■ Required action:
Please repeat, from the entries that follow, the lines from the one containing "Task: Click the heart favorite icon" through the one containing "Click the 実行" exactly, adding nothing.

(Items listed in a dataset)
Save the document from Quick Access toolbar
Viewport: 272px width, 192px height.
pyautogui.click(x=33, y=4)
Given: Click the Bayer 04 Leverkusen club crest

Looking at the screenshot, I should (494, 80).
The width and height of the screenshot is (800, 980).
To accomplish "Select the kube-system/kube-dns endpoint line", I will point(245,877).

==

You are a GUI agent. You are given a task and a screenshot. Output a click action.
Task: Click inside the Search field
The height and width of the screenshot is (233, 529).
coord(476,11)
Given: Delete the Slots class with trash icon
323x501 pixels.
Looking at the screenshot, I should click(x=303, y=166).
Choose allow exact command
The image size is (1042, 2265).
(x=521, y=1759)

==

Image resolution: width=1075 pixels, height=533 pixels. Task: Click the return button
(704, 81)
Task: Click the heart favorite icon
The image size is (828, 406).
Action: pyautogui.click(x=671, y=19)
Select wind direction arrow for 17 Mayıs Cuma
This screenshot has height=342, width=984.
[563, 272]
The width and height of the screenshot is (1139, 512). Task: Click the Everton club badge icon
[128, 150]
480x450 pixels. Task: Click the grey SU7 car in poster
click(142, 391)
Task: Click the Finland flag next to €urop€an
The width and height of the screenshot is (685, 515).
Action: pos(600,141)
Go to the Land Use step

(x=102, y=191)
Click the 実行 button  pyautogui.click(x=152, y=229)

■ Exercise output:
Task: Click the heart favorite icon
The image size is (828, 406).
Action: pyautogui.click(x=671, y=19)
Select wind direction arrow for 17 Mayıs Cuma
This screenshot has height=342, width=984.
[563, 272]
The width and height of the screenshot is (1139, 512). Task: Click the Everton club badge icon
[128, 150]
480x450 pixels. Task: Click the grey SU7 car in poster
click(142, 391)
Task: Click the Finland flag next to €urop€an
The width and height of the screenshot is (685, 515).
Action: pos(600,141)
Go to the Land Use step

(x=102, y=191)
Click the 実行 button  pyautogui.click(x=152, y=229)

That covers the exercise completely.